Buny
Gallorini
Programmatrice
À la question de savoir quelle est la juste distance pour dire la guerre, l'horreur, la Shoah, les cinéastes ont tenté de répondre de multiples manières : de la rigueur des entretiens au long cours de Claude Lanzmann au rire de Chaplin ou Benigni, en passant par l'animation d'Ari Folmann. Joseph Morder a choisi les toiles peintes et les protagonistes de carton-pâte.
Dès la première séquence, voici le spectateur transporté dans un Paris enchanté, irréel. Deux êtres de chair badinent, sourient, et s'ils sont mélancoliques, c'est sur un arrière-fond coloré et une bande son joyeusement citadine.

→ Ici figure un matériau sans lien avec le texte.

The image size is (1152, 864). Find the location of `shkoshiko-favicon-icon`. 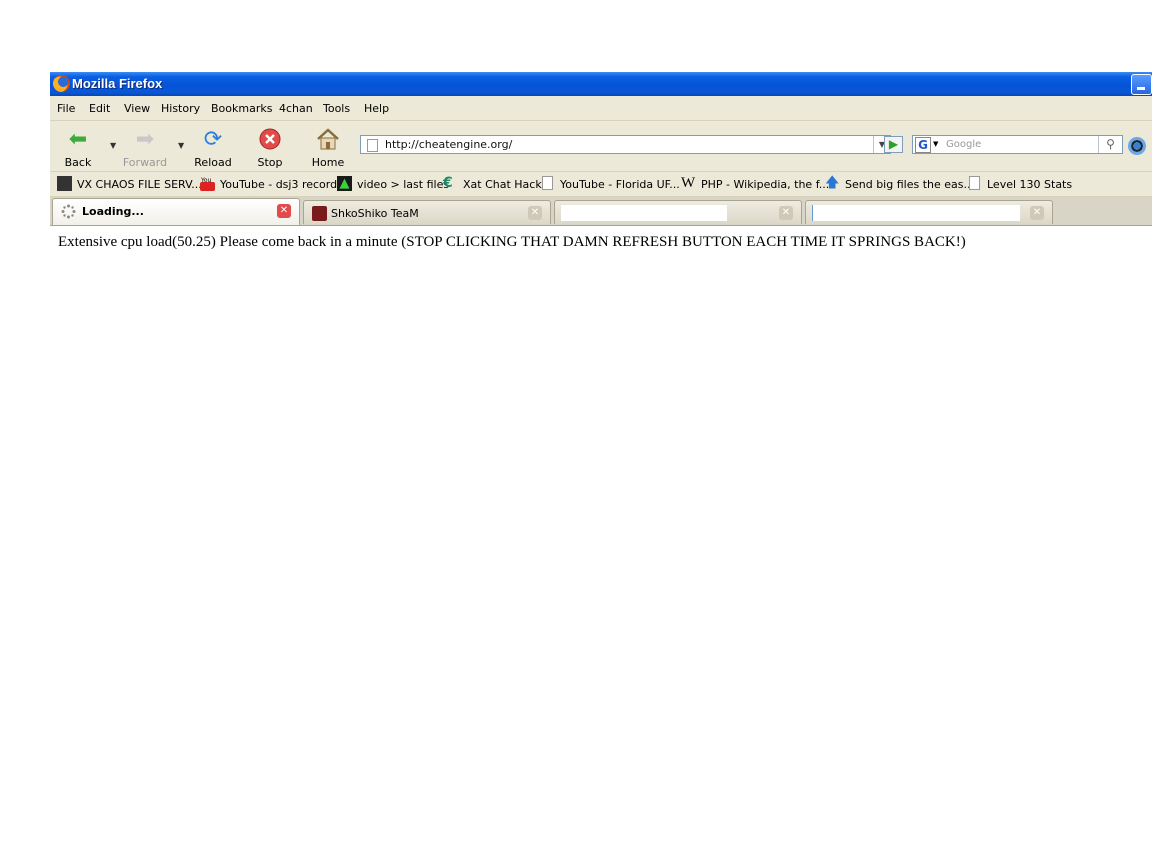

shkoshiko-favicon-icon is located at coordinates (320, 214).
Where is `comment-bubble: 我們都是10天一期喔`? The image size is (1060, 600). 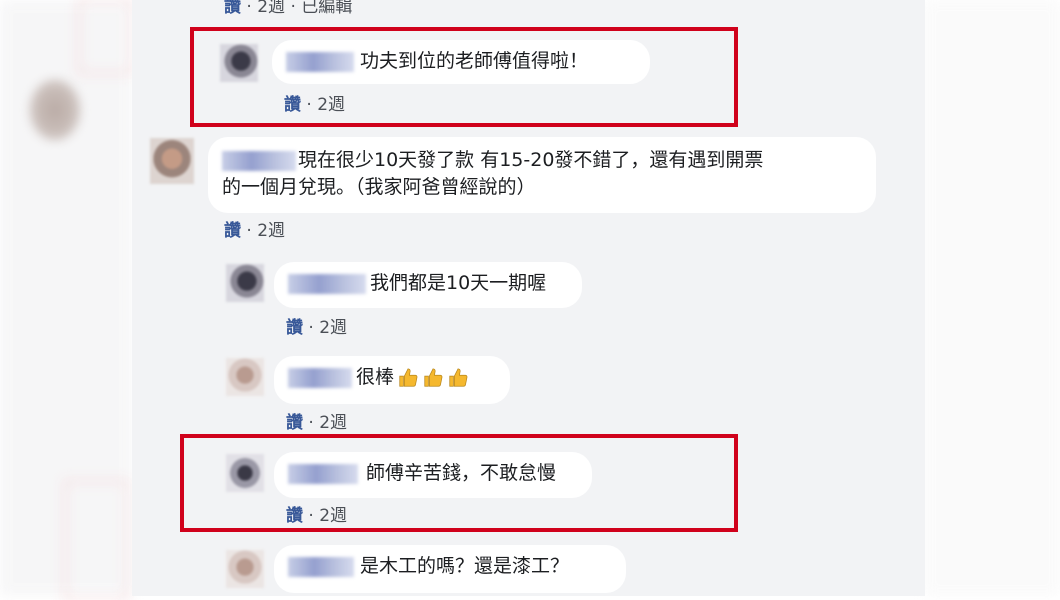
comment-bubble: 我們都是10天一期喔 is located at coordinates (428, 285).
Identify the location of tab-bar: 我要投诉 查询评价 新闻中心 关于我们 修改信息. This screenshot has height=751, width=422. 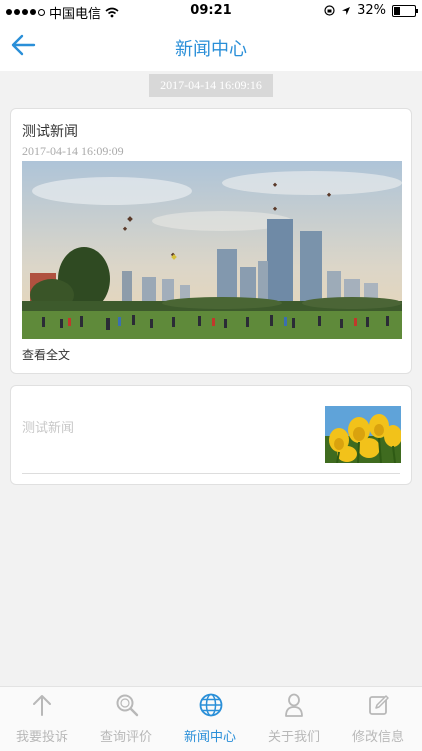
(211, 718).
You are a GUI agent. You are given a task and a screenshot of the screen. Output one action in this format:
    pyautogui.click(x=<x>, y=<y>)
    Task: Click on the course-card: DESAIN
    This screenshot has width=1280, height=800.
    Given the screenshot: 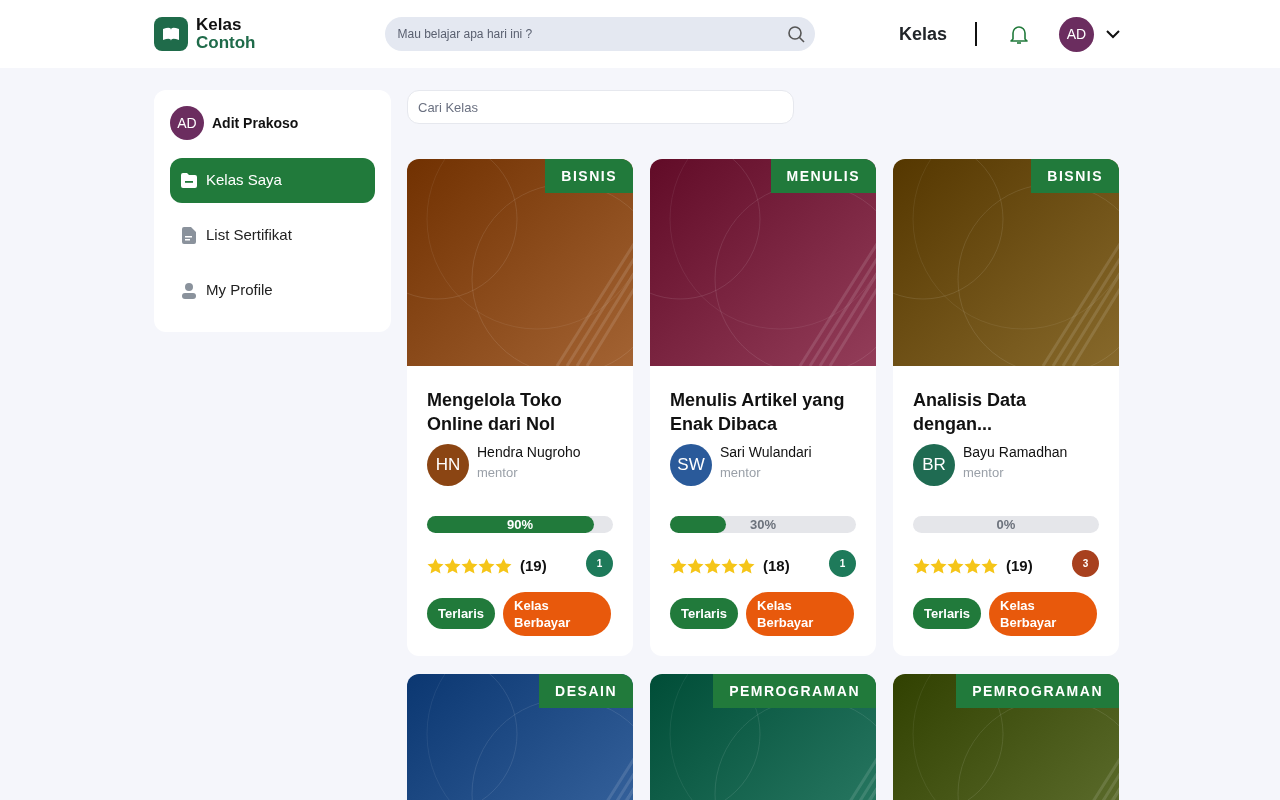 What is the action you would take?
    pyautogui.click(x=520, y=736)
    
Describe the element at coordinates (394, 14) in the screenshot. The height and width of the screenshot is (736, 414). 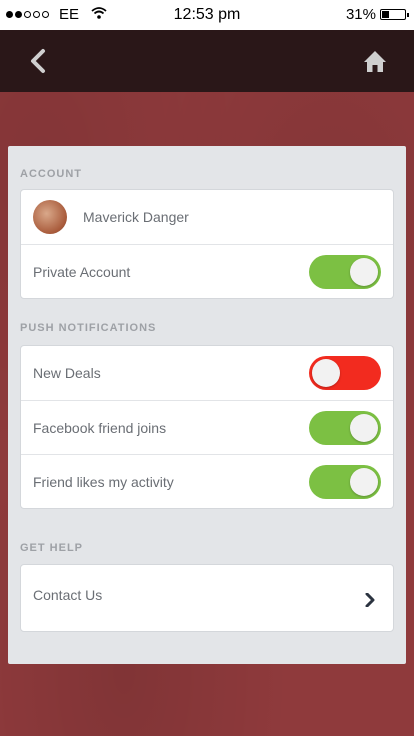
I see `battery-icon` at that location.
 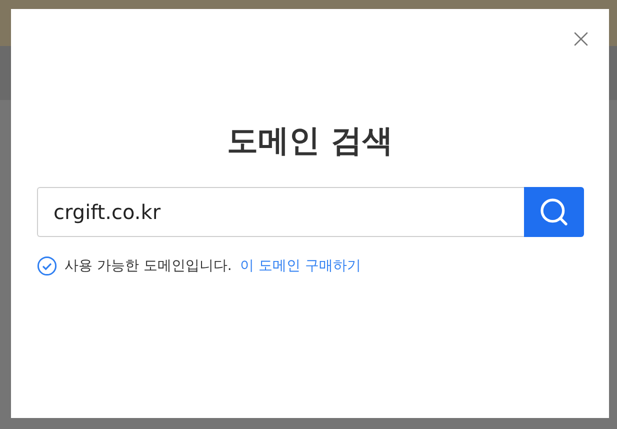 What do you see at coordinates (148, 266) in the screenshot?
I see `status-message: 사용 가능한 도메인입니다.` at bounding box center [148, 266].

Le monde réel existe si peu que le spectateur se sent hors du temps, hors du quotidien.
Lorsque apparaît le cahier sur la table, vrai cahier des Mémoires de la mère de Joseph Morder, il se charge de tout le poids de la réalité. L'horreur existe, elle peut même être racontée par une survivante. La dignité magnifique d'Alexandra Stewart emplit alors tout l'écran. Plus besoin de décors, d'illusions poétiques, la parole seule suffit. Le film est là, déjà terminé, quand commence pour le spectateur la sensation qu'il n'en aura jamais fini de cette indicible parole.